** Begin Selection **
Claudio, Thank you for the archive link. Under Rebecca’s and your proposal, including these latest thoughts on section 3.2.4, which section do you feel a mark like UNHCR would be entered in under the proposal/recommendation? On 10/16/19, claudio di gangi <ipcdigangi@gmail.com> wrote:
All,
I am very happy that ICANN is transparent and transcribes is meetings, which is particularly essential in this fluid and complex environment.
Since I was involved in the ICANN committee that developed the proposal for the Trademark Clearinghouse, which was called the IP Clearinghouse, I have known from the start that the concept of allowing other forms of IP in the Clearinghouse was always part of the concept, because there was always broad agreement that the ICANN-imposed Mandatory RPMs, were the ceiling and not the floor.
The new gTLD Registry controls the allocation of all domain names within its TLD, and can therefore establish voluntary mechanisms, consistent with local laws, to protect consumers from confusion and harm from malicious actors.
** End Selection **
_Given request A_. Output the entries starting with the line that contains "Task: Collapse the" and going on through the last line of the entries, copying each line exactly.
** Begin Data shown **
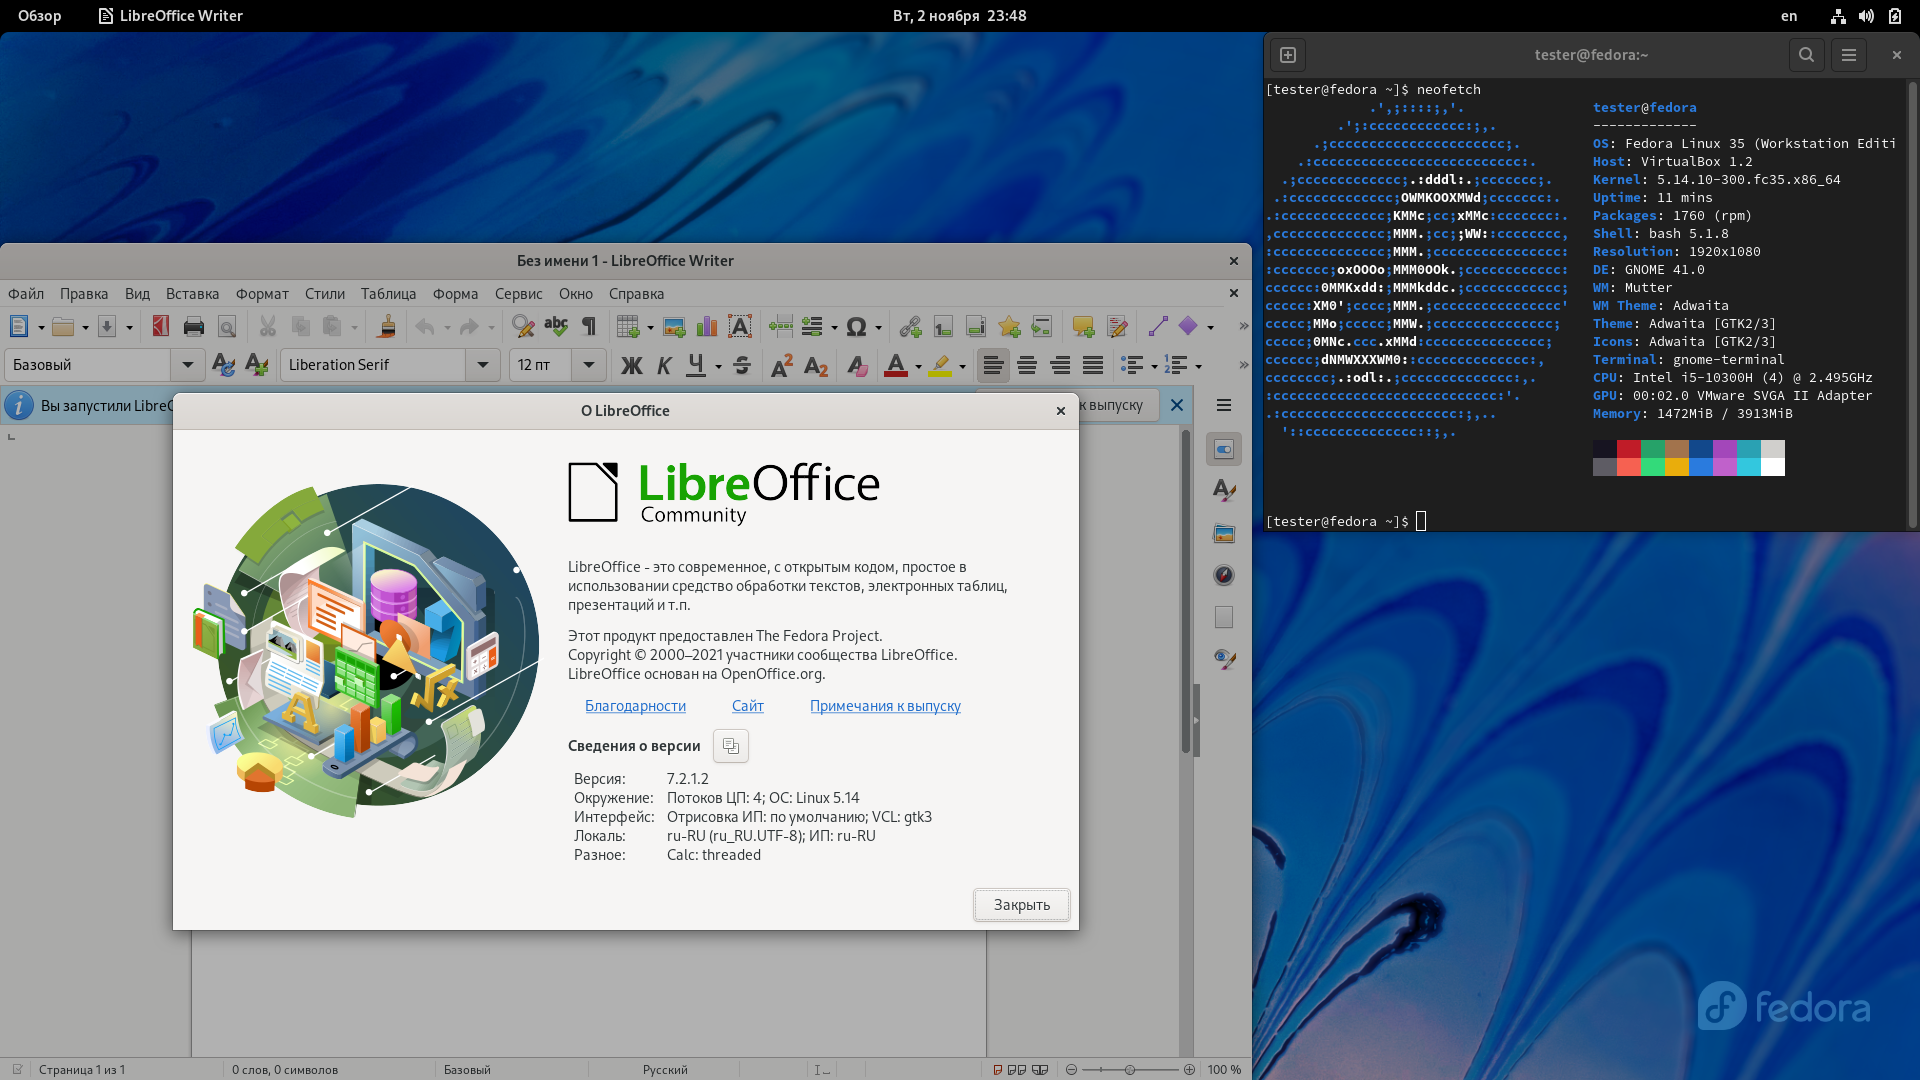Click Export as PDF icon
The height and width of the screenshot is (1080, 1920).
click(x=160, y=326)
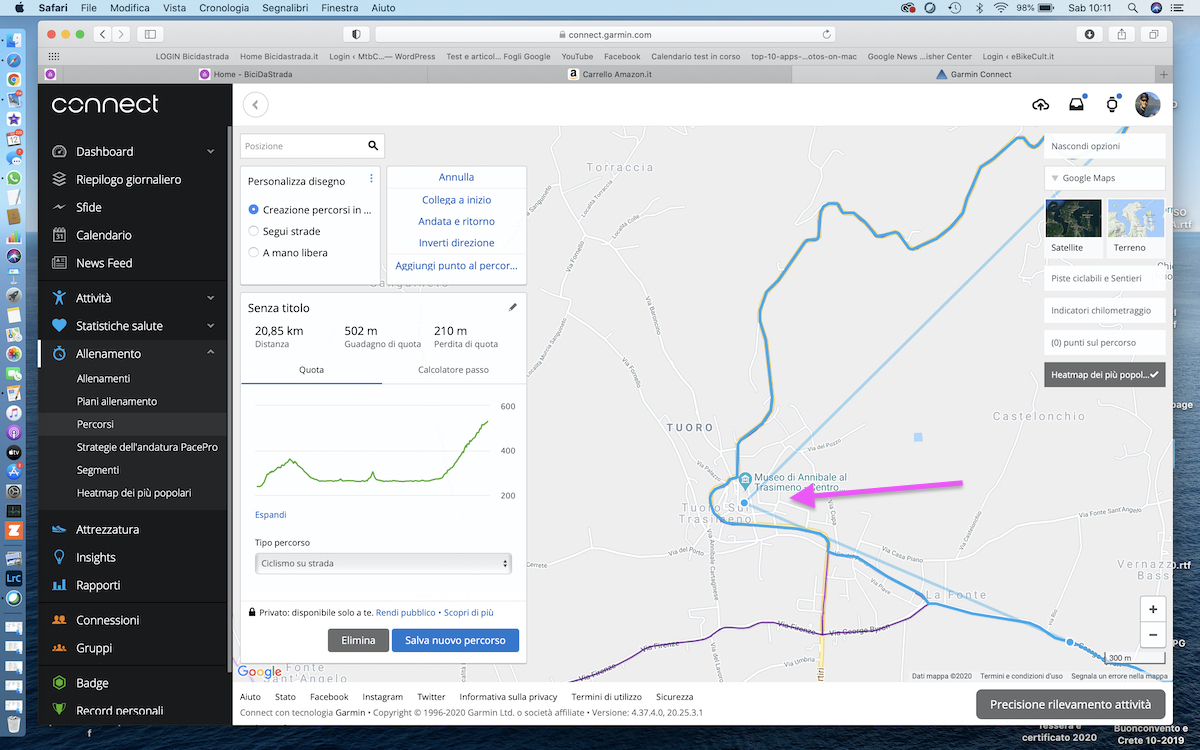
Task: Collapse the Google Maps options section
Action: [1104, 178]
** End Data shown **
_Given request B_. Return the full email about the Trademark Clearinghouse word for word.

_Exercise output A_.
Task: Collapse the Google Maps options section
Action: [1104, 178]

_Exercise output B_.
Claudio, Thank you for the archive link. Under Rebecca’s and your proposal, including these latest thoughts on section 3.2.4, which section do you feel a mark like UNHCR would be entered in under the proposal/recommendation? On 10/16/19, claudio di gangi <ipcdigangi@gmail.com> wrote:
All,
I am very happy that ICANN is transparent and transcribes is meetings, which is particularly essential in this fluid and complex environment.
Since I was involved in the ICANN committee that developed the proposal for the Trademark Clearinghouse, which was called the IP Clearinghouse, I have known from the start that the concept of allowing other forms of IP in the Clearinghouse was always part of the concept, because there was always broad agreement that the ICANN-imposed Mandatory RPMs, were the ceiling and not the floor.
The new gTLD Registry controls the allocation of all domain names within its TLD, and can therefore establish voluntary mechanisms, consistent with local laws, to protect consumers from confusion and harm from malicious actors.